Luego de este pasaje y las dos yuxtaposiciones cabe preguntarse si el gobierno federal mexicano de ese entonces promovió los talleres literarios y las publicaciones de poesía con mirar a un control político. Pareciera entonces que la intención del poder gubernamental era que la rebeldía estudiantil y las potenciales tendencias guerrilleras de los jóvenes luego de 1968 se canalizaran hacia la creación obsesiva de poemas y cuentos, o bien, que sus labores tallerísticas se convirtieran en inocuos juegos de guerra, lo cual también es irónico, aunque conlleva una carga de verdad. Las luchas serían entonces no de los jóvenes contra el mal gobierno, sino entre poetas y grupos de poetas. Ello se ve en el hecho de que incluso El Mofles, un pobrísimo mecánico de motos, es autor de escritos literarios. No dejo de señalar el grado de pendejez y banalidad con que los coordinadores e integrantes de los talleres literarios mexicanos de esos años son retratados por Bolaño.

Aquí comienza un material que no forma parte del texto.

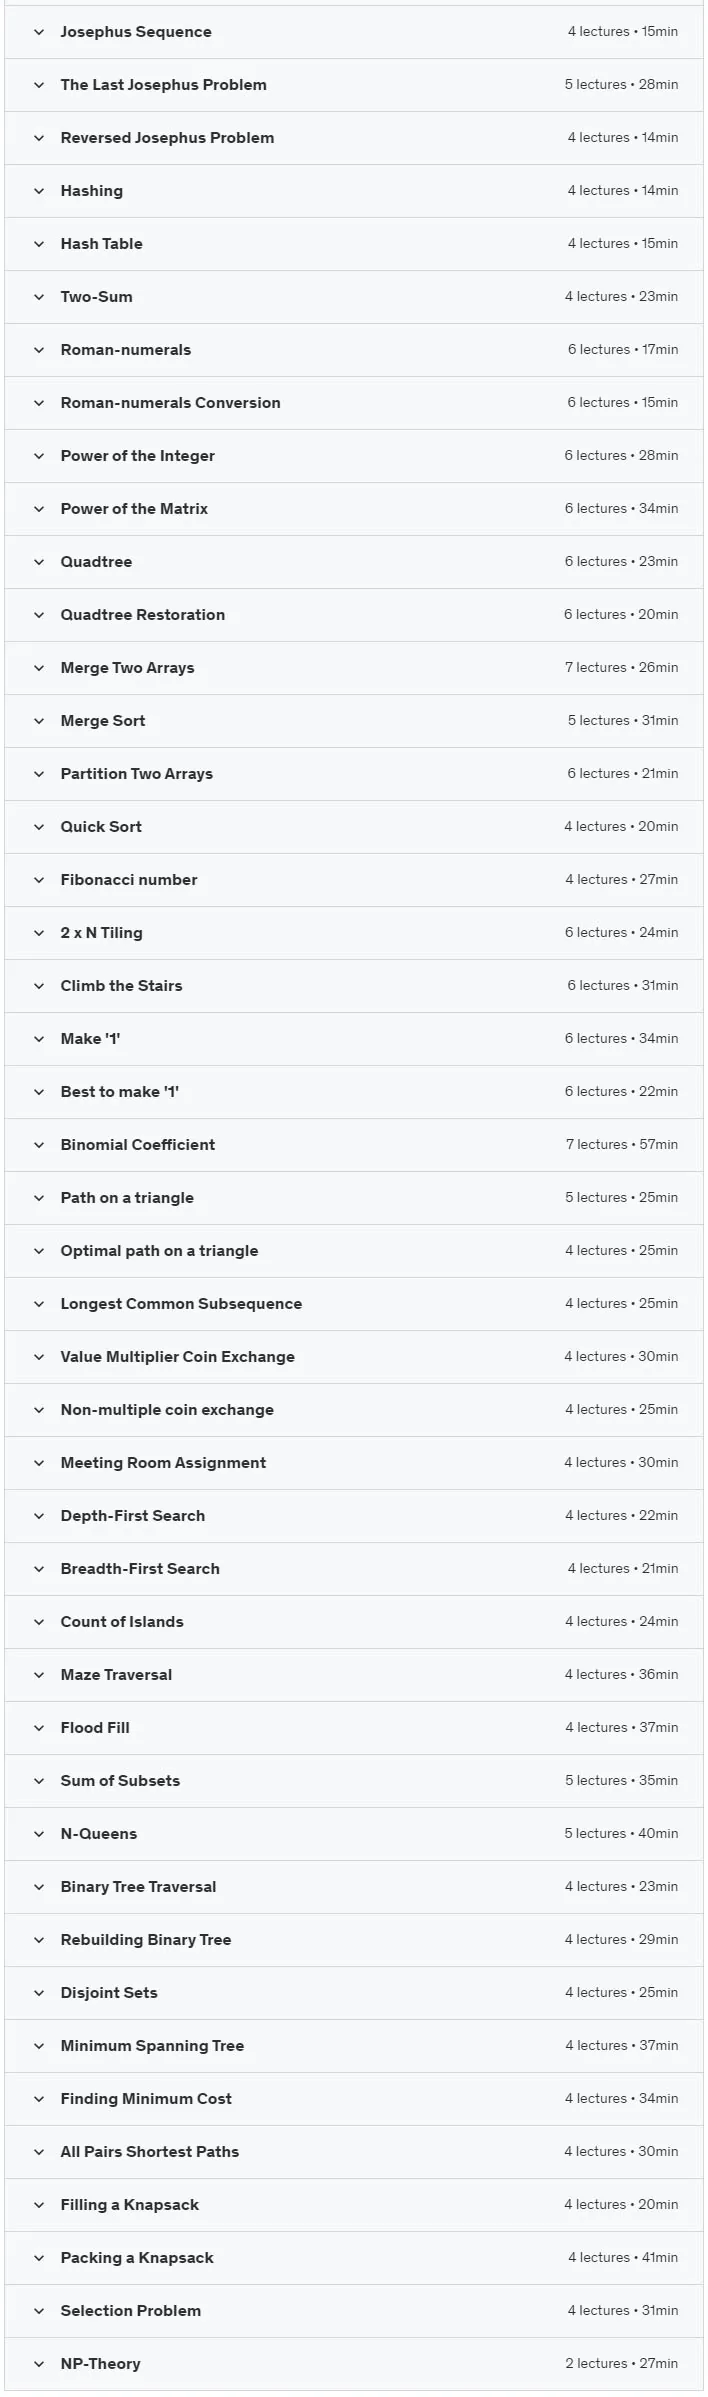Click the arrow icon beside Merge Sort
This screenshot has height=2397, width=708.
coord(39,721)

¿Qué trasfondo de poder y literatura se camufla con insistencia en la obra de este novelista? ¿Por qué la dureza de frases como la de considerar a los autores de revistas de poesía de esos años como “artistas del fuego, artistas del detritus, desempleados y resentidos, pero no intelectuales”. O, en palabras de un funcionario cultural, decir que son: “Víctimas […]. Actores inconscientes de algo que con toda seguridad yo no veré. O tal vez ni siquiera eso: una combinación del azar carente de significado. En los Estados Unidos les está dando por el video, tengo buenos datos. En Londres los adolescentes juegan durante algunos meses a ser estrellas de la canción. Y no pasa nada, por supuesto. Aquí, como era de esperar, buscamos la droga o el hobby más barato y más patético: la poesía, las revistas de poesía; qué le vamos a hacer, no en balde esta es la patria de Cantinflas y de Agustín Lara”.

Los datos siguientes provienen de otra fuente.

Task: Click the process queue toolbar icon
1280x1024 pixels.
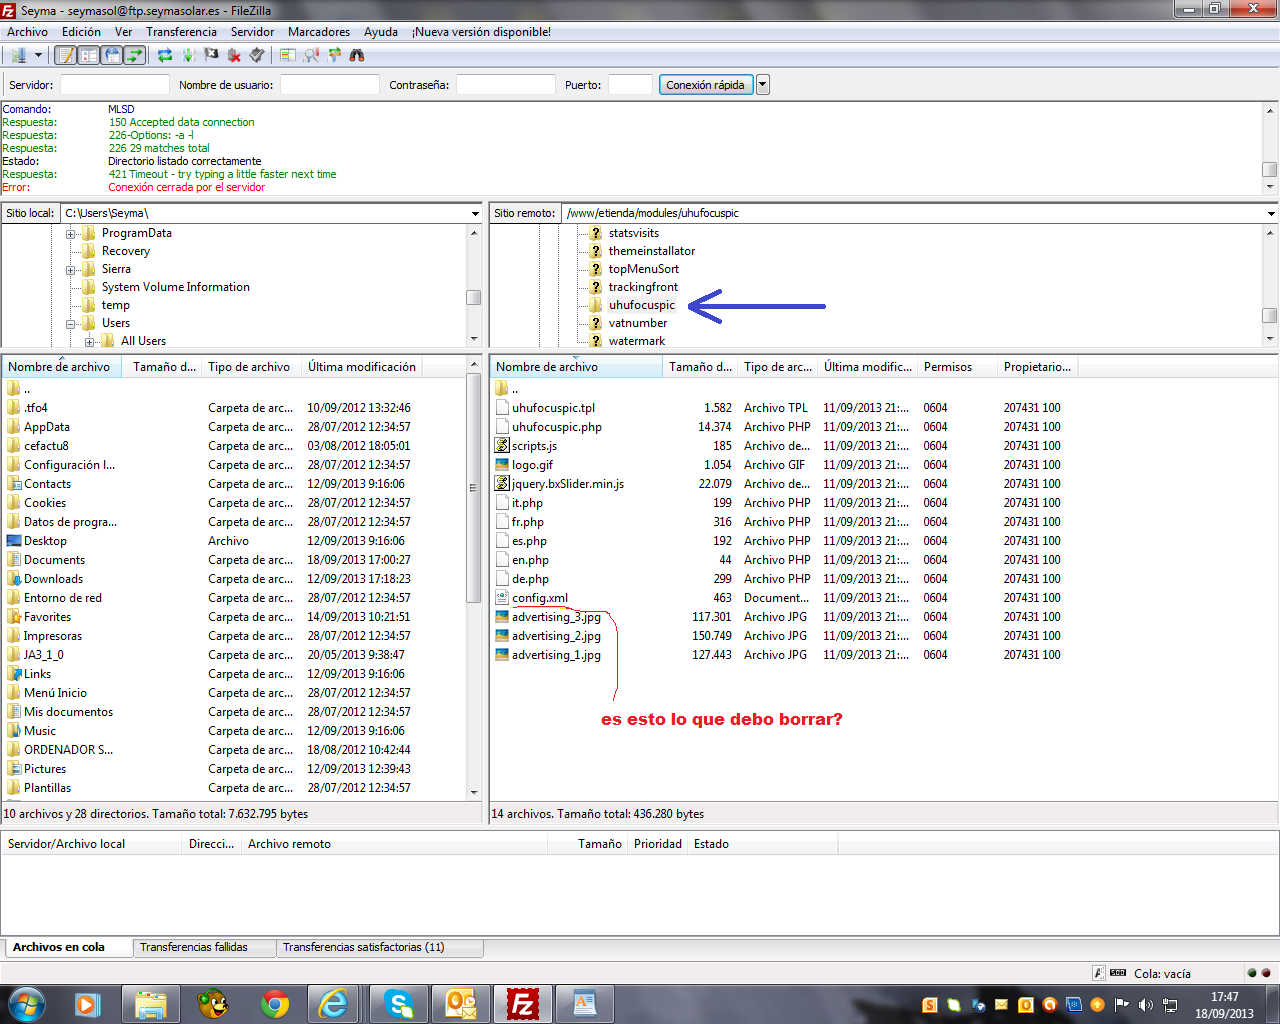Action: point(188,56)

Como mero dato derivado, en Yucatán, en esos mismos años, se creó el que tal vez sea el primer taller literario formal en Yucatán, denominado Platero y a cargo del poeta y pintor Inocencio Burgos, transterrado español desde su niñez, que vino a radicar a Mérida por corto tiempo y que habría de suicidarse en la capital del país en 1979.

Ya estamos lejos de esas malas artes de cooptación política, aunque siempre está latente el riesgo del tormentoso bullying. Es de anhelar que los talleres literarios sigan siendo sitios de encuentro entre personas imaginativas, analíticas y cuestionadoras. Donde la palabra tenga siempre un sentido de construcción. Espacios donde es claro que no todos habrán de salir como autores de narrativa, poesía, ensayo o dramaturgia, pero donde sí algunos podrán ser editores, correctores, animadores o, especialmente, lectores avezados. Esto me trae a la mente a una escritora de la Ciudad de México, que en la misma Biblioteca Cepeda Peraza contó que formó parte de un taller de poesía, del cual ella salió como poeta y quien sería su esposo como un magnífico lector de poesía.

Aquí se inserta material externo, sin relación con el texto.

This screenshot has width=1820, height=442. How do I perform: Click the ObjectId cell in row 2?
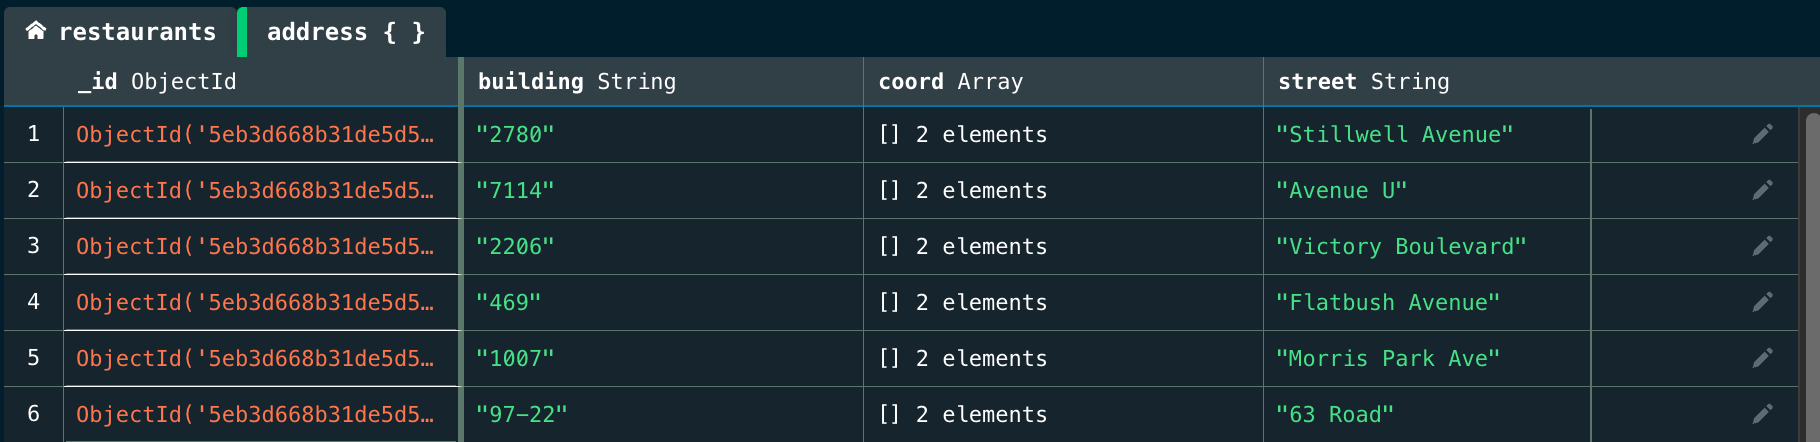pos(255,190)
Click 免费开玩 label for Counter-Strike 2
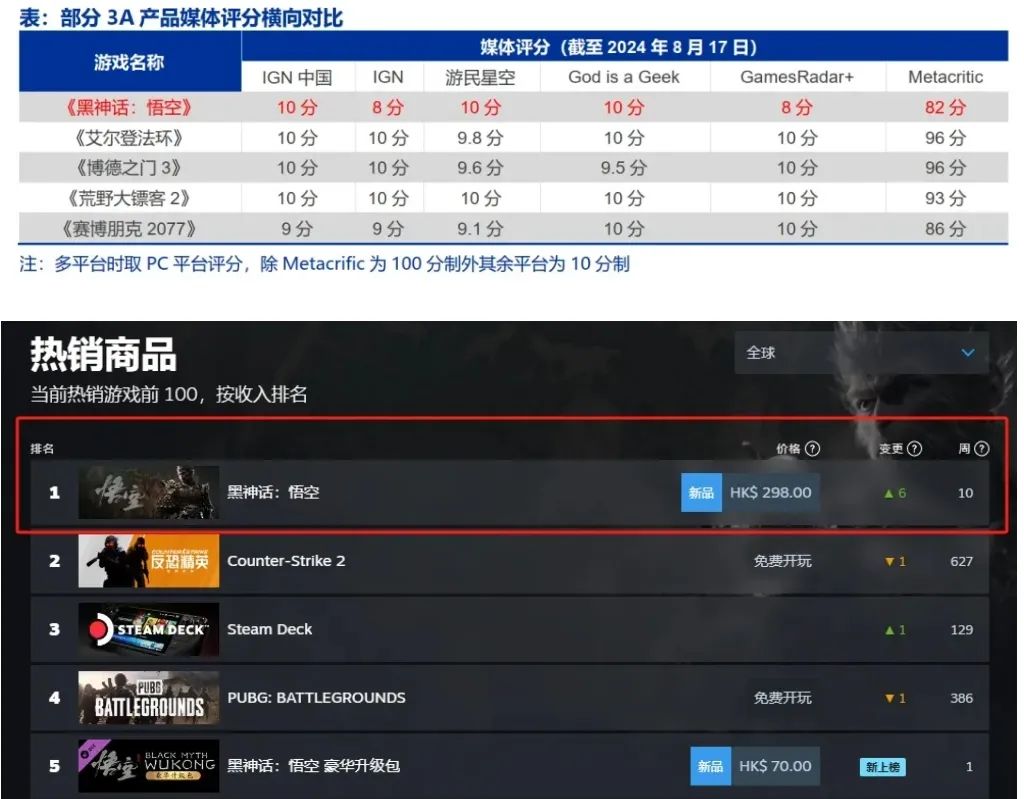The width and height of the screenshot is (1024, 799). click(782, 561)
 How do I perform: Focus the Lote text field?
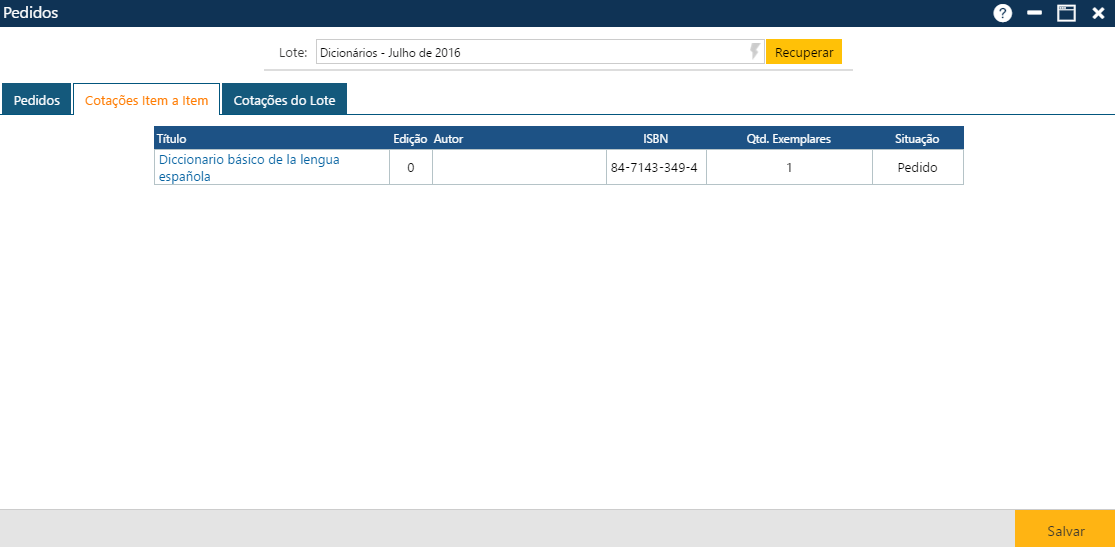530,52
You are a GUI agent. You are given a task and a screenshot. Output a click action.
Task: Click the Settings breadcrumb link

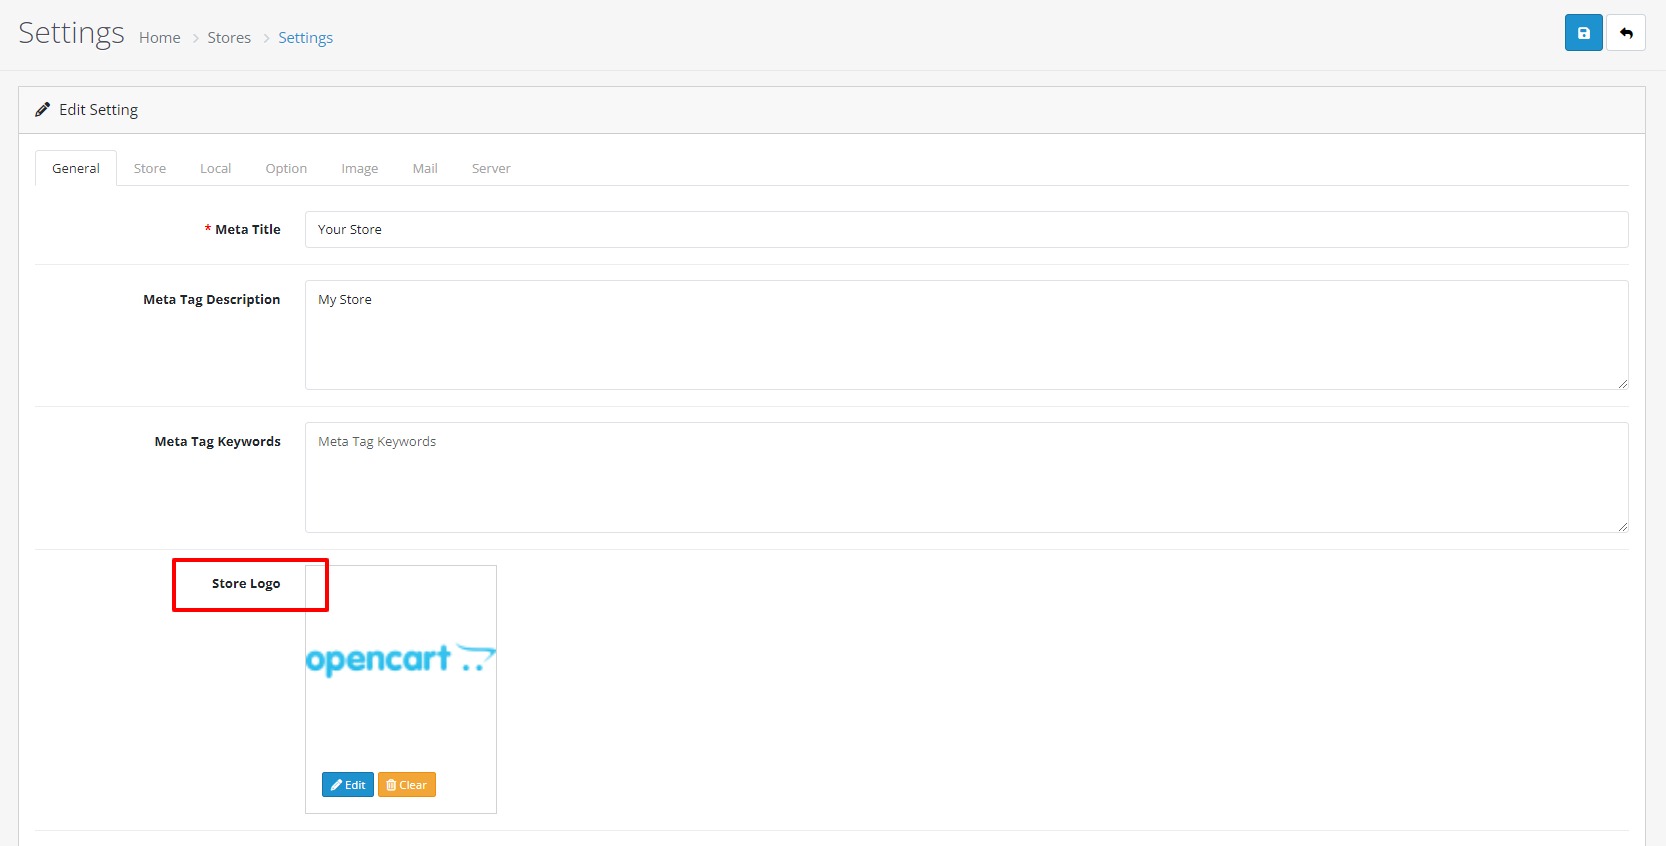(x=305, y=38)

La crítica en los talleres literarios debe ser aguda, severa, pero expresada siempre con respeto. Considerando contextos, edades, niveles de educación y sobre todo la dignidad de las personas. Que no ocurra lo que con aquella chica de 1988, que quizá no volvió jamás a tomar un libro de poesía, o que, haciendo tabla rasa de aquel mal momento, quizás sí lo hizo.

Hace 30 años no teníamos tanta claridad en lo que respecta a los derechos humanos y ahora sabemos que la literatura es en los hechos una actividad marginal de la vida social y política de México, que nuestras batallas tuvieron mucho de absurdo y solo nos desgastaron estérilmente. Pero también tenemos claro que podamos llevar la literatura a un plano más prominente de nuestra sociedad, haciéndola más crítica, más necesaria, más profundamente humana.